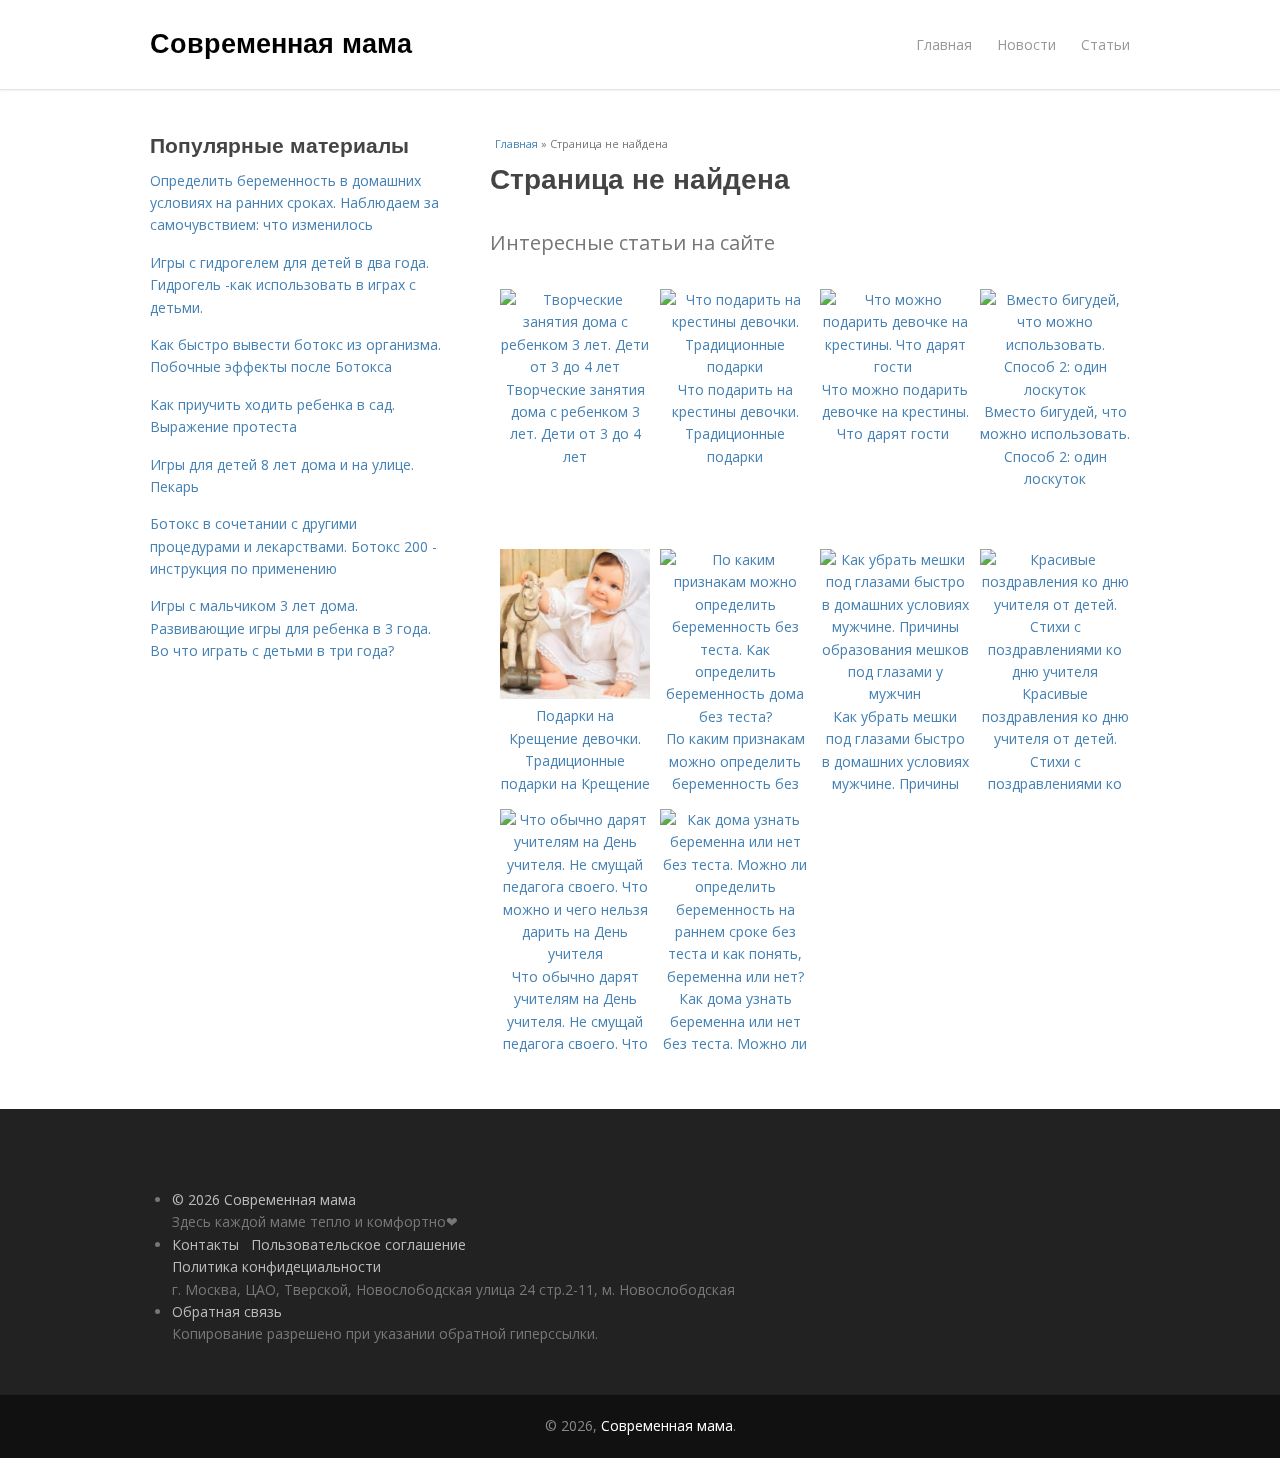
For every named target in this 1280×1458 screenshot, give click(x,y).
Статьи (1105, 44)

|---|

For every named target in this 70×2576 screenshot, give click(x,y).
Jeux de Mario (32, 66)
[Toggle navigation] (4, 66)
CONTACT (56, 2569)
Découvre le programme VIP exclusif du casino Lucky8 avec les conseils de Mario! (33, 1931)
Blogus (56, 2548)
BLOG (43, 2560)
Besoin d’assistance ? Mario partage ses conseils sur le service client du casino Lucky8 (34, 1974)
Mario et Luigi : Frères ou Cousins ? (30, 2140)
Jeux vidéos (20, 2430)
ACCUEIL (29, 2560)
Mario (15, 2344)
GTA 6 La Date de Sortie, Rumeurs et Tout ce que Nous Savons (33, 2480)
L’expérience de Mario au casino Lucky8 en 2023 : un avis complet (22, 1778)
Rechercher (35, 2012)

|---|

Assignment ▸ Please give an exact copy of the entries above, from the line with "GTA 6 La Date" down to the line with "Rechercher (35, 2012)", inclusive, and nothing else.

Result for this exercise ▸
GTA 6 La Date de Sortie, Rumeurs et Tout ce que Nous Savons (33, 2480)
L’expérience de Mario au casino Lucky8 en 2023 : un avis complet (22, 1778)
Rechercher (35, 2012)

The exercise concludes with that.